Posted Date: 02/27/2023

PMS Learner Spencer Harrison One of Seven in the Nation Selected  as a Youth After School Ambassador

Washington, D.C. -- The Afterschool Alliance announced today that Spencer Harrison, an 8th grade student at the Tiger Pride Clubs afterschool program and at Pryor Public Schools, is serving in its 2023 class of Youth Afterschool Ambassadors. Harrison is one of just seven students from across the nation selected for the honor. He was chosen on the basis of his essay submission in a competition held last year. 

The seven Youth Ambassadors promote the value and impact of afterschool programs by sharing their experiences in these programs and their views about the role afterschool programs play in their communities. The Youth Ambassadors will participate in the annual Afterschool Alliance Youth Voice Week as well as connect with members of Congress and their aides as part of the annual Afterschool for All Challenge later this year. They also write for the Afterschool Snack, the Afterschool Alliance blog, about the importance of afterschool programs. 
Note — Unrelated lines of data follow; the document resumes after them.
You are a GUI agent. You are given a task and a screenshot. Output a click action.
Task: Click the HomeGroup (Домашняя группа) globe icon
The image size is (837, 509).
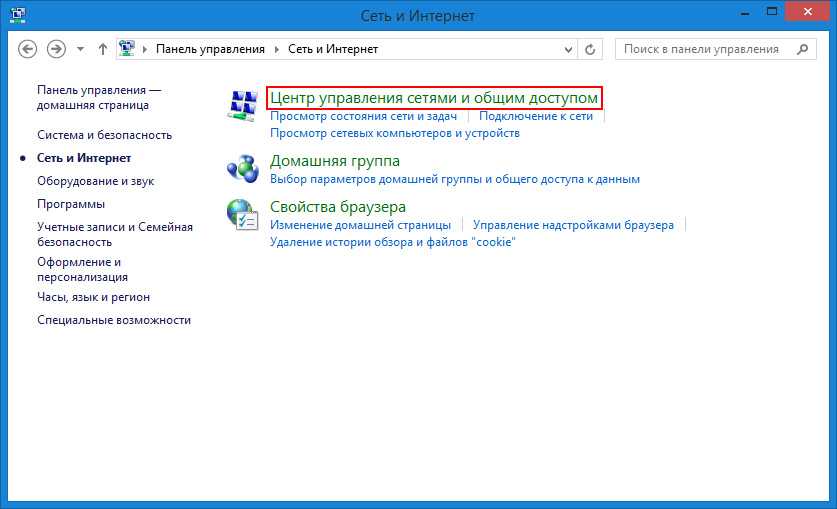pyautogui.click(x=243, y=168)
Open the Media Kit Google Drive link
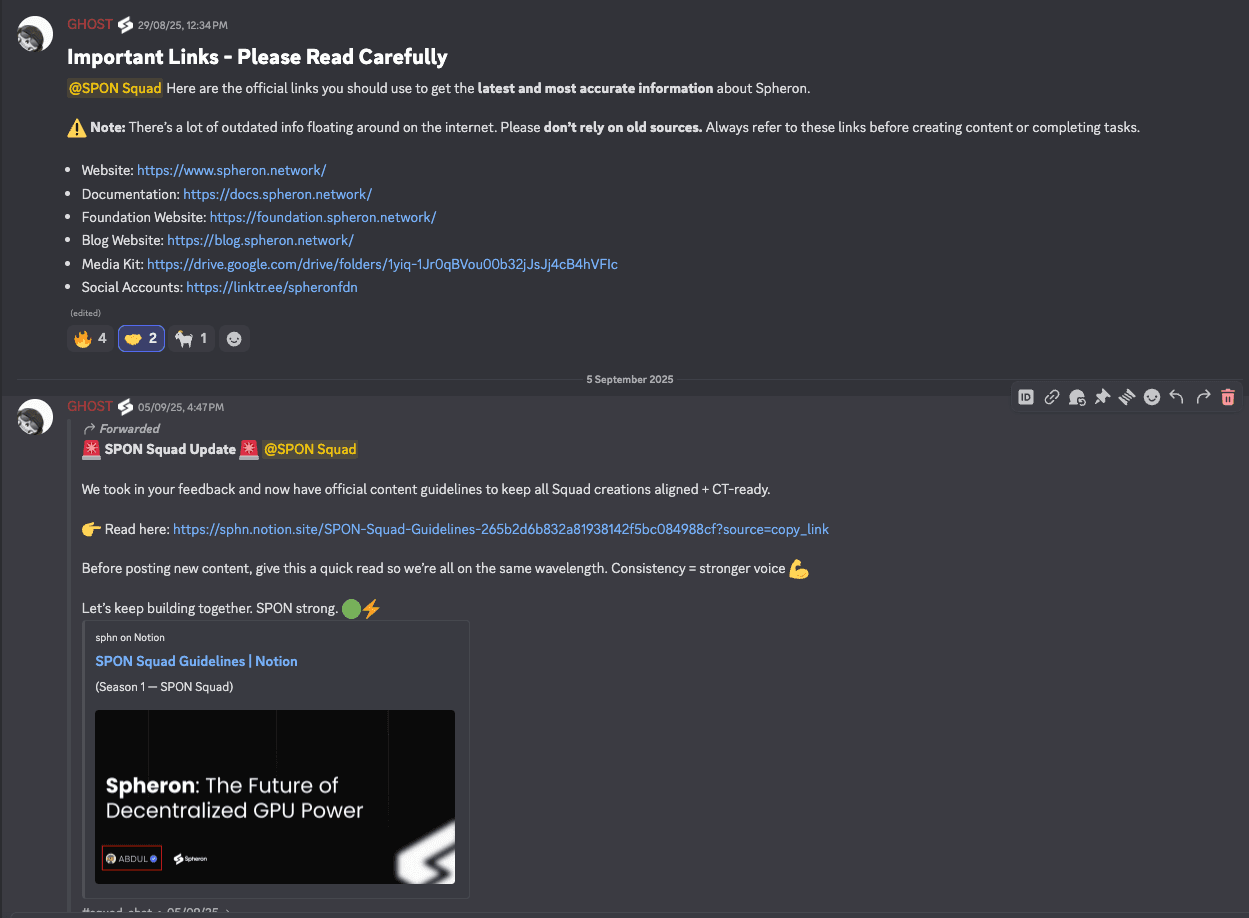The image size is (1249, 918). point(382,264)
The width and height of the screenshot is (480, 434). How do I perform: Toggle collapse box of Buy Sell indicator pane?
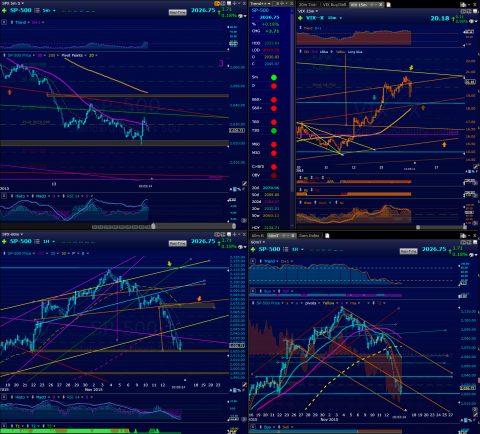click(253, 291)
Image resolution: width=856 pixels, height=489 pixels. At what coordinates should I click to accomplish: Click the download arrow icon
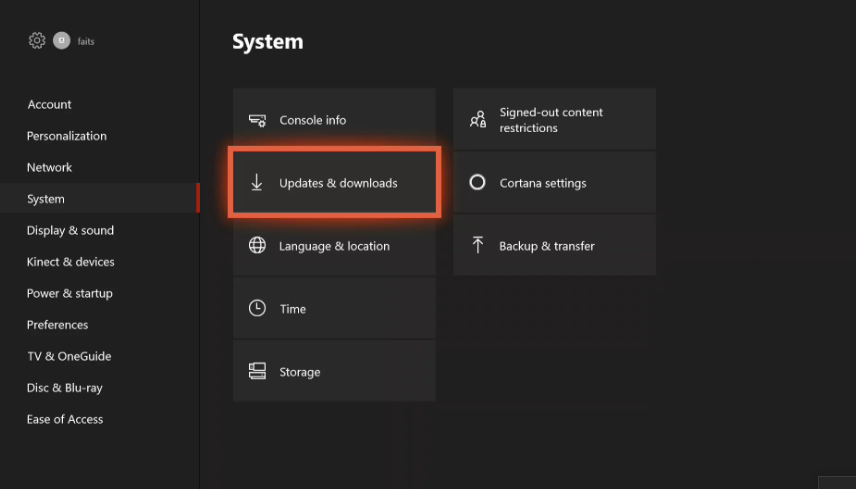tap(257, 183)
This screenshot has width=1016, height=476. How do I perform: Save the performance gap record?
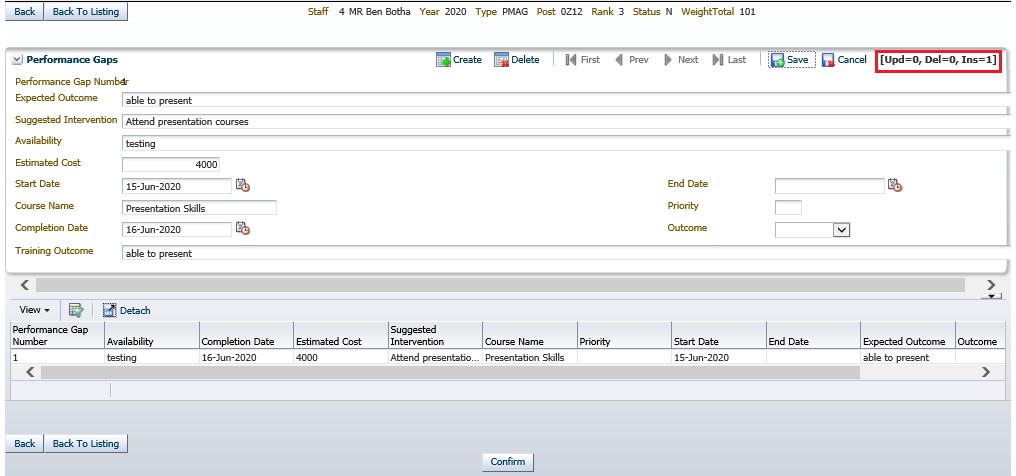tap(790, 60)
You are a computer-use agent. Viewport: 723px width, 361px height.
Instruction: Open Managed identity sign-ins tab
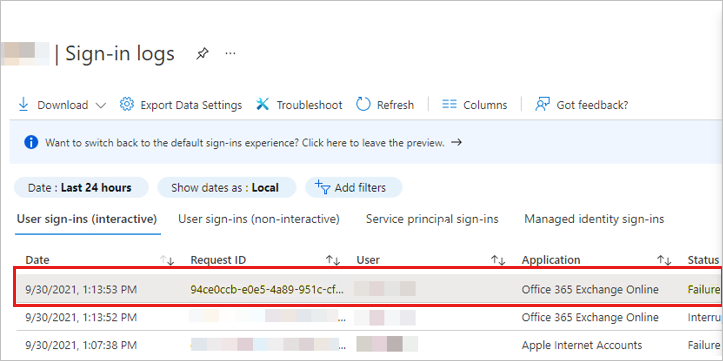[594, 219]
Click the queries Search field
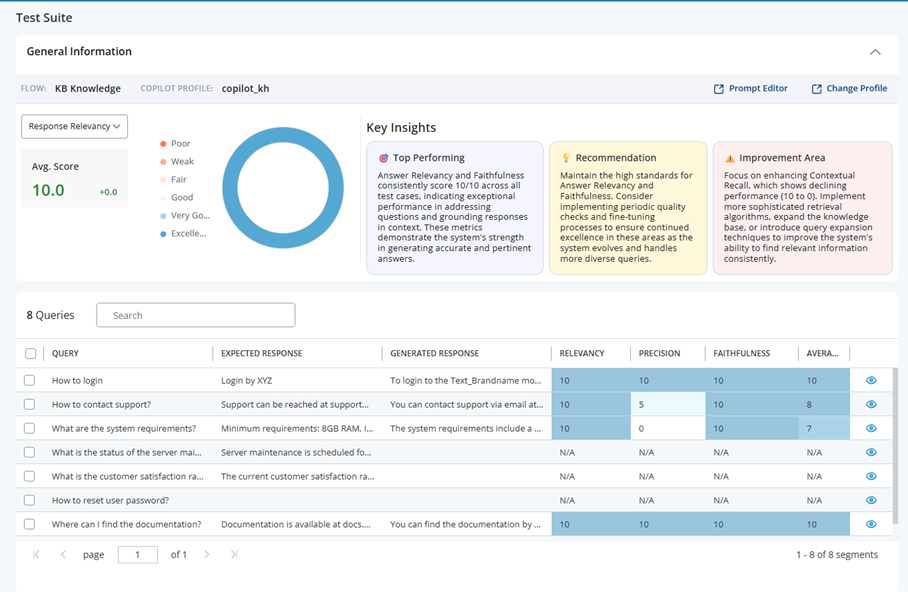This screenshot has width=908, height=592. pyautogui.click(x=196, y=315)
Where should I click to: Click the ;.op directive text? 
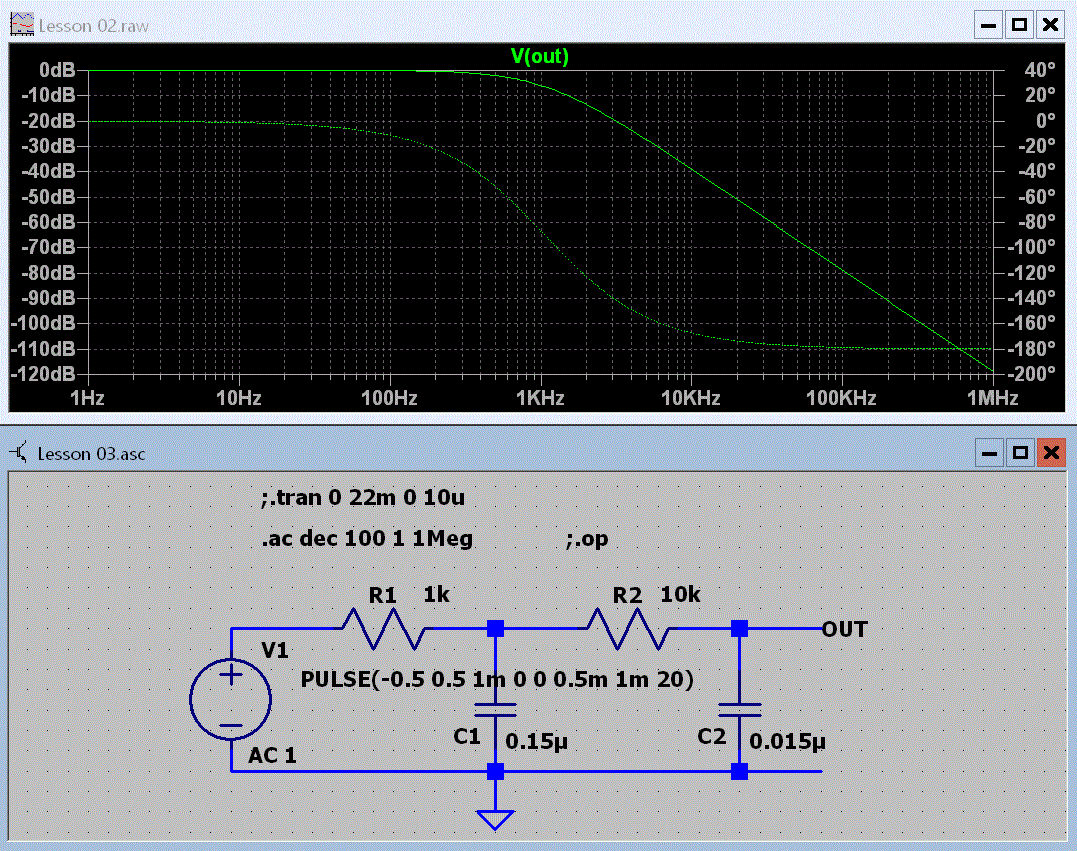587,539
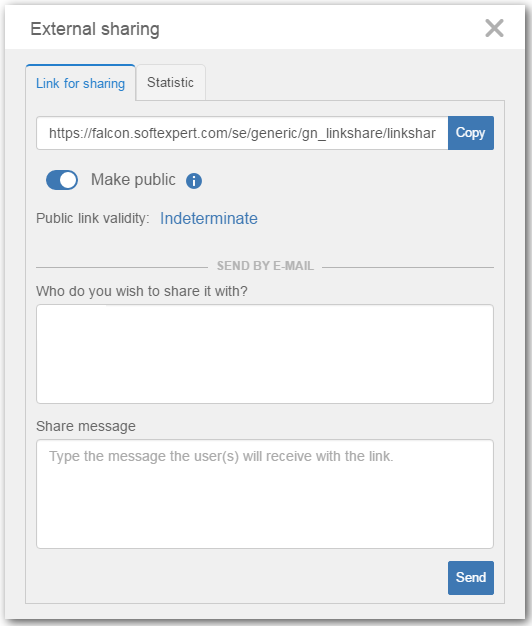
Task: Click the SEND BY E-MAIL section header
Action: coord(265,266)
“We are thrilled that Spencer is in the 2023 class of Youth Afterschool Ambassadors,” said Afterschool Alliance Executive Director Jodi Grant. “He has a powerful story to tell about the impact afterschool programs have had in his life, and we are proud to give him a platform to share his experiences and advocate for afterschool. Afterschool programs keep students safe, inspire them to learn, provide peace of mind to working parents, and also help children re-engage and recover during this difficult time. But sadly, too many young people don't have a program available to them. Spencer will do a terrific job showing us all why we need to expand afterschool programs to reach more of his peers.”

“I’m really excited to serve as a Youth Afterschool Ambassador,” said Spencer Harrison. “My experience with Tiger Pride Clubs has been remarkable and has unlocked talents I did not know I had. As an exceptional tennis player now, I would have never known to try the sport if I had not signed up for the Tennis Club in third grade. I even signed up for E-Sports and the Soccer Club, and enjoyed them both very much, which surprised me! My beloved afterschool program has provided me with valuable lessons and learning opportunities with some friendships and social growth sprinkled on top. It is a great environment to keep kids from going down the wrong path and help them avoid making choices they will regret. All students deserve to have that safe space to learn new skills, and I am thrilled to work toward that as a Youth Afterschool Ambassador.”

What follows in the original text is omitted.